_Activity_
Please reproduce exactly, and only, the line containing "The image size" and every line after it to the end of the records below, leaving out all pictures.

Screenshot grounding data:

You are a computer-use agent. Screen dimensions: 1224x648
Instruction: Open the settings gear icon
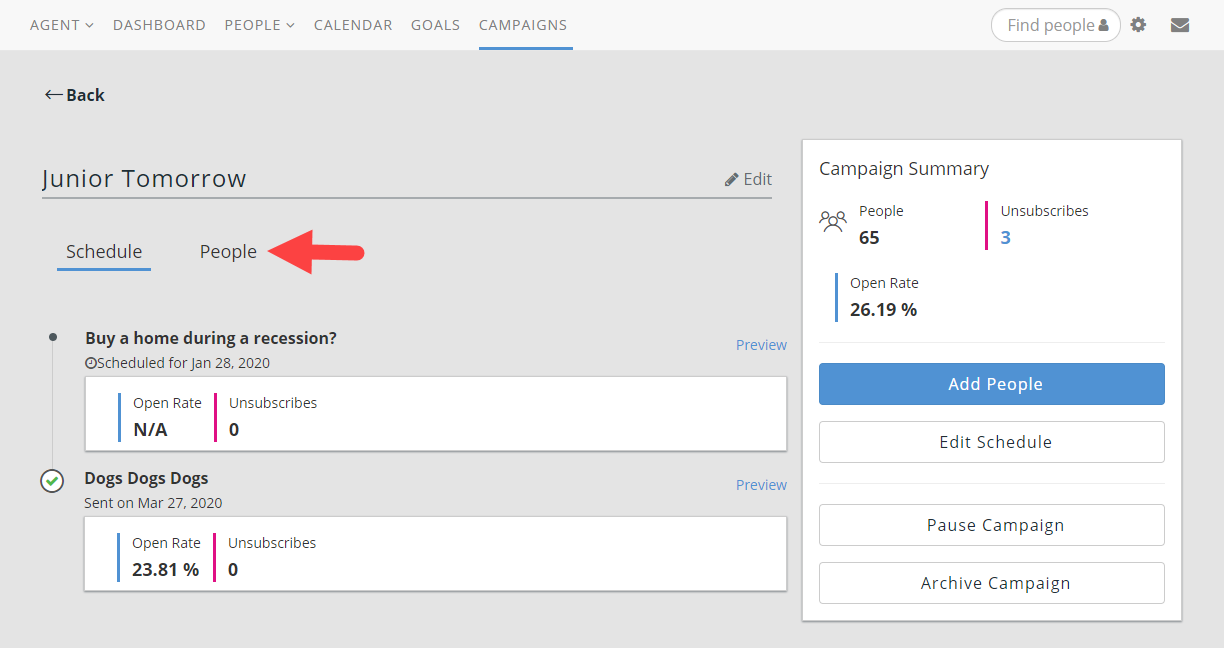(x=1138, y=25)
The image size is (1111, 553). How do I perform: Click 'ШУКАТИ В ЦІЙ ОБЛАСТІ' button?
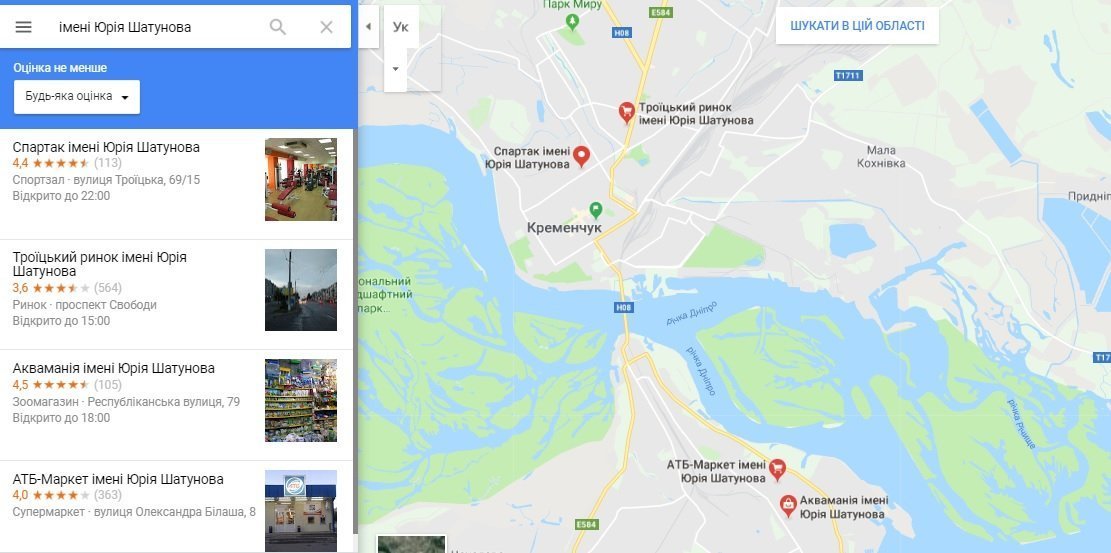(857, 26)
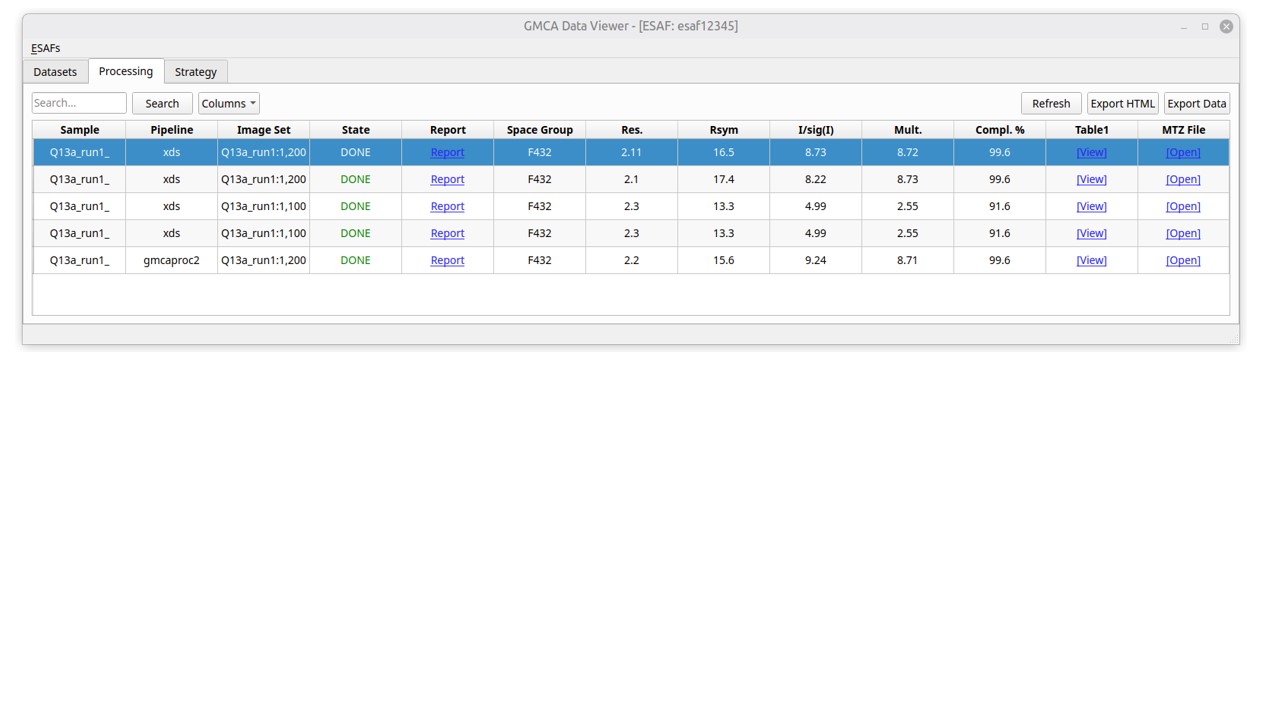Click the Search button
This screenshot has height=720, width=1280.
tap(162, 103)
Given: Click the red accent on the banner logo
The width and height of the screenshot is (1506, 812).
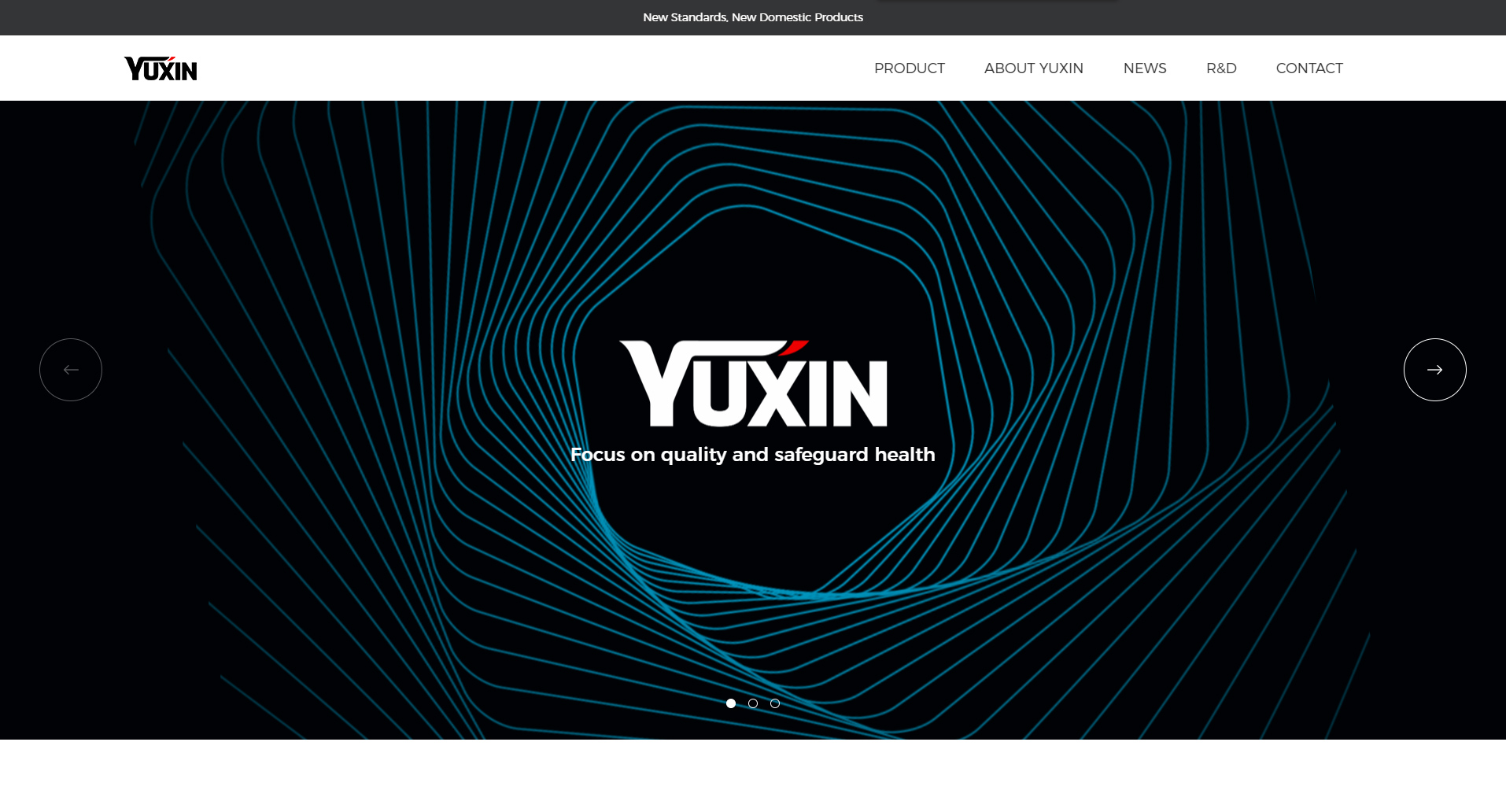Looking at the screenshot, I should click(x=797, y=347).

_Response to the task_
The image size is (1111, 553). How do I perform: Click 'ШУКАТИ В ЦІЙ ОБЛАСТІ' button?
(857, 26)
Click the Search button
This screenshot has height=720, width=1280.
tap(162, 103)
Given: Click the red accent on the banner logo
The width and height of the screenshot is (1506, 812).
Looking at the screenshot, I should click(x=797, y=347).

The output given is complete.